Reproduce the entries below character for character.
┌─ Working data
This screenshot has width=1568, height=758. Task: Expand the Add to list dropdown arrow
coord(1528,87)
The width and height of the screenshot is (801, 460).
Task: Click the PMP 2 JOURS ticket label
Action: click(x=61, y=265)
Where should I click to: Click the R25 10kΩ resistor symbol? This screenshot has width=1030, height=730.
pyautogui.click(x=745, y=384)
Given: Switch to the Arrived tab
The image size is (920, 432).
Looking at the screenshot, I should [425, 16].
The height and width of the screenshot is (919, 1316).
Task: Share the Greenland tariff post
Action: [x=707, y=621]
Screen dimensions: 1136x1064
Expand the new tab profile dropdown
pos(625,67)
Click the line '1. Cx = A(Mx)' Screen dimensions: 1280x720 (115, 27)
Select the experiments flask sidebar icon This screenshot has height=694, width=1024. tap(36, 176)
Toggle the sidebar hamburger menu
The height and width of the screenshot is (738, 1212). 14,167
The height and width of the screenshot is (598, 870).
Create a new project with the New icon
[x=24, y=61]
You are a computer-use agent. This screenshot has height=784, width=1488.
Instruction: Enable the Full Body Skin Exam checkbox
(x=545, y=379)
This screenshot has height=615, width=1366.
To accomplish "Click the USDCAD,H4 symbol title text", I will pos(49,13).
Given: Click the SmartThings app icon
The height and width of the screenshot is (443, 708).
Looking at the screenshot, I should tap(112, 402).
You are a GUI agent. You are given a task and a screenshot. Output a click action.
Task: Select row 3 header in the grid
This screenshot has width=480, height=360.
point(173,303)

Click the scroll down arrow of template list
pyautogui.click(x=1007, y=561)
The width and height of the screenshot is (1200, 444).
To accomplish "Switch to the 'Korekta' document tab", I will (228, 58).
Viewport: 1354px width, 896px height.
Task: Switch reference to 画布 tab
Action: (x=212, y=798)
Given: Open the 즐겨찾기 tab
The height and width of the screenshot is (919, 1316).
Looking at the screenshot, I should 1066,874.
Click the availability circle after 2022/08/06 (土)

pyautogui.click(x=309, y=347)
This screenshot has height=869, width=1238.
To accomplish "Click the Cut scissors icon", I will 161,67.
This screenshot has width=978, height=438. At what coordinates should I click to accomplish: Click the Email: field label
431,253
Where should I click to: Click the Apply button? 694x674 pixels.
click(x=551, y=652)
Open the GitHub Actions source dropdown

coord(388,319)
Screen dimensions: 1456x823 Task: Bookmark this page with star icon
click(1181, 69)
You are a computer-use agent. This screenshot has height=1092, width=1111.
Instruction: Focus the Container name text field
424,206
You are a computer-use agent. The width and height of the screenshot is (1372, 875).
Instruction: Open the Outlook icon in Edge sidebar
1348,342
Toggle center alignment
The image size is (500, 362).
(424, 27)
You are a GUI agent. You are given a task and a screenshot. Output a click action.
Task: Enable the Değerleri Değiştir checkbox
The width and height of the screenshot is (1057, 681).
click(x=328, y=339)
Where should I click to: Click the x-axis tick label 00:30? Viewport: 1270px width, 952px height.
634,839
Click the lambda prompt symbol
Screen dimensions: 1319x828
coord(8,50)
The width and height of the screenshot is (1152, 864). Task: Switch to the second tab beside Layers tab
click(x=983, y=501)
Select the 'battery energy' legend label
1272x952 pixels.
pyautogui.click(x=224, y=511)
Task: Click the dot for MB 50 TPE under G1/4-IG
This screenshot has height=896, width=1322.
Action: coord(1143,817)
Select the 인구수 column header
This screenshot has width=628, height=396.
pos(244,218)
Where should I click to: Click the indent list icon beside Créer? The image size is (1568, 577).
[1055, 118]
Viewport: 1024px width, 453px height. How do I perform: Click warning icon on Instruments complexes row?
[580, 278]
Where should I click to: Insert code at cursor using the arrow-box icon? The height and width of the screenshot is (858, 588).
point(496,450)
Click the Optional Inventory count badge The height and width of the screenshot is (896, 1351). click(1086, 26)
└─
**Written response:**
This screenshot has width=1568, height=758. Task: Expand the Add to list dropdown arrow
coord(1528,87)
The width and height of the screenshot is (801, 460).
Task: Click the PMP 2 JOURS ticket label
Action: click(x=61, y=265)
Where should I click to: Click the R25 10kΩ resistor symbol? This screenshot has width=1030, height=730.
pyautogui.click(x=745, y=384)
Given: Switch to the Arrived tab
The image size is (920, 432).
Looking at the screenshot, I should [425, 16].
The height and width of the screenshot is (919, 1316).
Task: Share the Greenland tariff post
Action: [x=707, y=621]
Screen dimensions: 1136x1064
Expand the new tab profile dropdown
pos(625,67)
Click the line '1. Cx = A(Mx)' Screen dimensions: 1280x720 (115, 27)
Select the experiments flask sidebar icon This screenshot has height=694, width=1024. tap(36, 176)
Toggle the sidebar hamburger menu
The height and width of the screenshot is (738, 1212). 14,167
The height and width of the screenshot is (598, 870).
Create a new project with the New icon
[x=24, y=61]
You are a computer-use agent. This screenshot has height=784, width=1488.
Instruction: Enable the Full Body Skin Exam checkbox
(x=545, y=379)
This screenshot has height=615, width=1366.
To accomplish "Click the USDCAD,H4 symbol title text", I will pos(49,13).
Given: Click the SmartThings app icon
The height and width of the screenshot is (443, 708).
Looking at the screenshot, I should tap(112, 402).
You are a GUI agent. You are given a task and a screenshot. Output a click action.
Task: Select row 3 header in the grid
This screenshot has width=480, height=360.
point(173,303)

Click the scroll down arrow of template list
pyautogui.click(x=1007, y=561)
The width and height of the screenshot is (1200, 444).
To accomplish "Switch to the 'Korekta' document tab", I will (228, 58).
Viewport: 1354px width, 896px height.
Task: Switch reference to 画布 tab
Action: (x=212, y=798)
Given: Open the 즐겨찾기 tab
The height and width of the screenshot is (919, 1316).
Looking at the screenshot, I should 1066,874.
Click the availability circle after 2022/08/06 (土)

pyautogui.click(x=309, y=347)
This screenshot has height=869, width=1238.
To accomplish "Click the Cut scissors icon", I will 161,67.
This screenshot has width=978, height=438. At what coordinates should I click to accomplish: Click the Email: field label
431,253
Where should I click to: Click the Apply button? 694x674 pixels.
click(x=551, y=652)
Open the GitHub Actions source dropdown

coord(388,319)
Screen dimensions: 1456x823 Task: Bookmark this page with star icon
click(1181, 69)
You are a computer-use agent. This screenshot has height=1092, width=1111.
Instruction: Focus the Container name text field
424,206
You are a computer-use agent. The width and height of the screenshot is (1372, 875).
Instruction: Open the Outlook icon in Edge sidebar
1348,342
Toggle center alignment
The image size is (500, 362).
(424, 27)
You are a GUI agent. You are given a task and a screenshot. Output a click action.
Task: Enable the Değerleri Değiştir checkbox
The width and height of the screenshot is (1057, 681).
click(x=328, y=339)
Where should I click to: Click the x-axis tick label 00:30? Viewport: 1270px width, 952px height.
634,839
Click the lambda prompt symbol
Screen dimensions: 1319x828
coord(8,50)
The width and height of the screenshot is (1152, 864). Task: Switch to the second tab beside Layers tab
click(x=983, y=501)
Select the 'battery energy' legend label
1272x952 pixels.
pyautogui.click(x=224, y=511)
Task: Click the dot for MB 50 TPE under G1/4-IG
This screenshot has height=896, width=1322.
Action: coord(1143,817)
Select the 인구수 column header
This screenshot has width=628, height=396.
pos(244,218)
Where should I click to: Click the indent list icon beside Créer? The image size is (1568, 577).
[1055, 118]
Viewport: 1024px width, 453px height. How do I perform: Click warning icon on Instruments complexes row?
[580, 278]
Where should I click to: Insert code at cursor using the arrow-box icon? The height and width of the screenshot is (858, 588).
point(496,450)
Click the Optional Inventory count badge The height and width of the screenshot is (896, 1351). click(1086, 26)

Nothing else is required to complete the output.